Germany said it would pay more than $1 billion for homecare for aging victims of the holocaust, it was reported.
The Jewish Claims Conference said that the $1.03 billion would be doled out over a four-year period, Reuters reported.
“We are seeing Germany’s continued commitment to fulfill its historic obligation to Nazi victims,” Stuart Eizenstat, the special negotiator for the group, said in a statement.
She added: “This ensures that Holocaust survivors, now in their final years, can be confident that we are endeavoring to help them live in dignity, after their early life was filled with indescribable tragedy and trauma.”
The German finance ministry confirmed that the deal would go through.

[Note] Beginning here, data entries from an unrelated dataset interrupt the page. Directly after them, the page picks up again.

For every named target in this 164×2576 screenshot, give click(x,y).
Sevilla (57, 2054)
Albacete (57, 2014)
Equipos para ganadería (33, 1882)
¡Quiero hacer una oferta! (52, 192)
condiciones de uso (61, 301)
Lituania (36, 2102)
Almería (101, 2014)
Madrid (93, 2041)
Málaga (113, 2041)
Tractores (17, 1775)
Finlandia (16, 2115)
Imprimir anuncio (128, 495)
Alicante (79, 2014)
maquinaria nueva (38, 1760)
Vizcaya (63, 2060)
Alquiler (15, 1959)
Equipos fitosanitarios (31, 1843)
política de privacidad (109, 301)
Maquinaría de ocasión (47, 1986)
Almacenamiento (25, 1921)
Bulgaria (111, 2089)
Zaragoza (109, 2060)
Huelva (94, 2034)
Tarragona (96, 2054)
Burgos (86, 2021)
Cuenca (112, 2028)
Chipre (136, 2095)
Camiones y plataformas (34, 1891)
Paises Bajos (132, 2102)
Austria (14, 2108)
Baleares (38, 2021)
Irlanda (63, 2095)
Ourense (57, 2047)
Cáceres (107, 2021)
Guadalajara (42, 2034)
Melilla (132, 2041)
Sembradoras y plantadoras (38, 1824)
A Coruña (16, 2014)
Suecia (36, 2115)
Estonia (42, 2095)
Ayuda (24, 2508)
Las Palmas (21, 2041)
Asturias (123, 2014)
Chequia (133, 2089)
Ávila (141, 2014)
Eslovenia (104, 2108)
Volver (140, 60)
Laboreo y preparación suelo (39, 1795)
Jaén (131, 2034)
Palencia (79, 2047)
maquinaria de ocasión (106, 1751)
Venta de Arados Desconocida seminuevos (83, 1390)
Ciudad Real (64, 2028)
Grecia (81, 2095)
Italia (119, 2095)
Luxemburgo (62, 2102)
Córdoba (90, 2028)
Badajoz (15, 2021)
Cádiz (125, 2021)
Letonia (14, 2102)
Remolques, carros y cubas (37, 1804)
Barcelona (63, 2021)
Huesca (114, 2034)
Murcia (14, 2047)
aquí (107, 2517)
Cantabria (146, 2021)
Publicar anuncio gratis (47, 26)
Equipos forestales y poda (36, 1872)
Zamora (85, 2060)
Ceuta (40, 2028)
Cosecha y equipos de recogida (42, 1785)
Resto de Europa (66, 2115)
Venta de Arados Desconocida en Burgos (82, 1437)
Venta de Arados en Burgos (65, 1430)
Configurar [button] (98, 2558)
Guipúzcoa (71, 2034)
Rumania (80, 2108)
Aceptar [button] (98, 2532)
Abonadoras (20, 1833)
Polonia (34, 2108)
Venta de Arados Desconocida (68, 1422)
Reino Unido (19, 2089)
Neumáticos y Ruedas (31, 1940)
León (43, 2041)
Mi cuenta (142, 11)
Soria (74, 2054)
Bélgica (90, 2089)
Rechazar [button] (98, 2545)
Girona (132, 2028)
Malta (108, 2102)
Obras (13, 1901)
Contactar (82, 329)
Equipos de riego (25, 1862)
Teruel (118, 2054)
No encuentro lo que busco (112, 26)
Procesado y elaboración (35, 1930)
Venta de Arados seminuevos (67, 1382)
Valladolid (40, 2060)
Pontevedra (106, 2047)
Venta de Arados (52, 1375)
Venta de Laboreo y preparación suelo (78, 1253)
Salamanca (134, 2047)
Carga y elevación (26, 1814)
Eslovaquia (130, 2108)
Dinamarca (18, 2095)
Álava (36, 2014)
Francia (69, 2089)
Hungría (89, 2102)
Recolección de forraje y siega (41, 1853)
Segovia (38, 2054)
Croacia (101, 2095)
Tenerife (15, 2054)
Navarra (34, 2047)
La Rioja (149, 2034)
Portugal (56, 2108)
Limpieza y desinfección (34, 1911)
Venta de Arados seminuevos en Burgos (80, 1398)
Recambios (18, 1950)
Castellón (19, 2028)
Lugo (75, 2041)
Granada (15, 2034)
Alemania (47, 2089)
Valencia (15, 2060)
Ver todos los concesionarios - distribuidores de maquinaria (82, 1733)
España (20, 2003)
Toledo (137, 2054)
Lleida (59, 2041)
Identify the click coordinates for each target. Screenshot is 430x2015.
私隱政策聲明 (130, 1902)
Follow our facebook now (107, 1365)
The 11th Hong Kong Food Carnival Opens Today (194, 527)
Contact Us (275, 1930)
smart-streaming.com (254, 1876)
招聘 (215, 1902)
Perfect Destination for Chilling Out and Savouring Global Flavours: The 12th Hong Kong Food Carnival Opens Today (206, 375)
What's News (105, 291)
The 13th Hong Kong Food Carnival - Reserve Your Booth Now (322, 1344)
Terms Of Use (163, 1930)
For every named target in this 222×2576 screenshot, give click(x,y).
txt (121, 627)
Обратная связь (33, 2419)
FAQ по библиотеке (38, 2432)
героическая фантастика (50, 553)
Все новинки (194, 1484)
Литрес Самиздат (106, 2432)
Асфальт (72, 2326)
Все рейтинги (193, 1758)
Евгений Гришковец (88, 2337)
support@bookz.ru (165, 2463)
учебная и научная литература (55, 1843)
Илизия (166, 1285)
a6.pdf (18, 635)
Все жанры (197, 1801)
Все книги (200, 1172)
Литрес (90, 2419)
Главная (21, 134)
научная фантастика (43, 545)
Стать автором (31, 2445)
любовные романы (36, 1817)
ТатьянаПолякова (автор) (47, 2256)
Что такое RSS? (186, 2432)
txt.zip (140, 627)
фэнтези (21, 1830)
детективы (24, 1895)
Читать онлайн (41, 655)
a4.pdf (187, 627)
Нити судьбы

“This is all the more impressive since it comes at a time of budget austerity in Germany,” she said.
The former West Germany acknowledged that 6 million Jews were killed during the Holocaust and began paying around $2 billion in compensation to Israel, starting in 1952. When East and West Germany united in the early 1990s, the two agreed to pay more.
“With this new agreement, the Claims Conference will be able to both increase the number of beneficiaries, thus eliminating waiting lists of survivors for homecare, as well as increase the number of hours per person to a minimum level of dignity,” Claims Conference board chairman Julius Berman wrote in a letter, according to the Jewish Daily Forward.